Ponzi Schemes Continue to Catch Investors
It's seemingly the oldest trick in the book - but it still works. The Ponzi Scheme, born in the early 20th Century, is alive and well in our technologically advanced 21st Century. The reason: as long as there are investors willing to believe that they can effectively get something for nothing, there will be swindlers out there eager to take their money.
In a recent Securities and Exchange Commission complaint, the SEC alleged that insurance broker James E. Hocker of Bellefont, Pennsylvania engaged in fraudulent investment scheme that lasted approximately seven years, from 2010 to 2017. According to the complaint, Hocker promised investors guaranteed returns of between 10% and 30% (!). Instead of investing the funds, Hocker converted them for his own purposes, including to pay out "returns" to other investors and to pay his own personal living expenses.
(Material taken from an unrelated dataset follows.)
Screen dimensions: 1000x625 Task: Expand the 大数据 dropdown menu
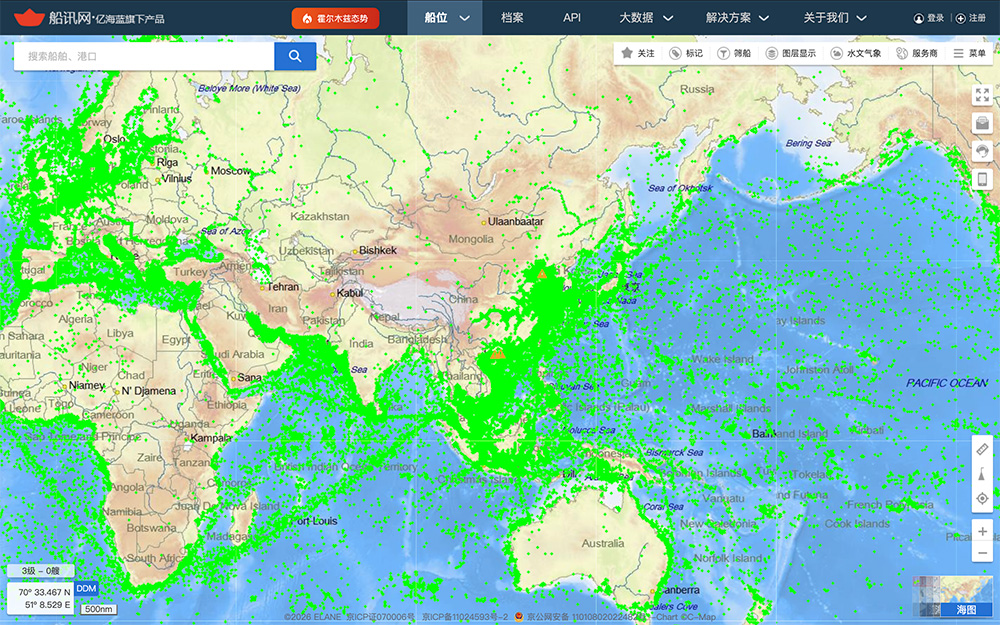(645, 18)
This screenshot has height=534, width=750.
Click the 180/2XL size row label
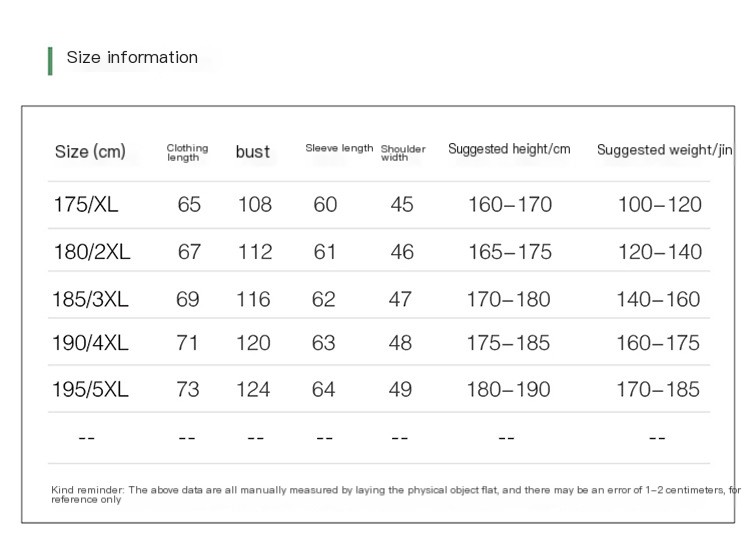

Pennsylvania Investors Duped by Promise of Guaranteed Investment Returns
Hocker's scheme successfully deceived approximately 25 investors out of approximately $1.27 million. The investors were primarily Pennsylvania retirees and widowers who came to rely on Hocker through his insurance sales. Indeed, Hocker would win the trust of many of his victims by first selling them life insurance. Once he built the relationship and earned their confidence, Hocker would present them with his "other investment opportunity" involving a selection of stock picks in the S&P 500, which sounded too good to be believed. As his victims found out the hard way, it certainly was.
Hocker often wrote his victims notes which explicitly promised them returns of 10%-30% guaranteed. Many of the notes also described "tax-free" gains. All of it was a lie. Instead, Hocker used some of the investments to pay off previous rounds of investors, and the rest to support his lifestyle. He went to restaurants and casinos, paid his credit card bills, and paid for spousal support.
Common Signs of a Ponzi Scheme
Once you're inside a Ponzi Scheme, it can look and feel a lot like a normal investment opportunity, especially if the scheme operator is adept at creating false investment documentation. The key is not to get draw into a Ponzi Scheme in the first place. The most common signs of these frauds are evident from the beginning - that's when you have the greatest chance of identifying them.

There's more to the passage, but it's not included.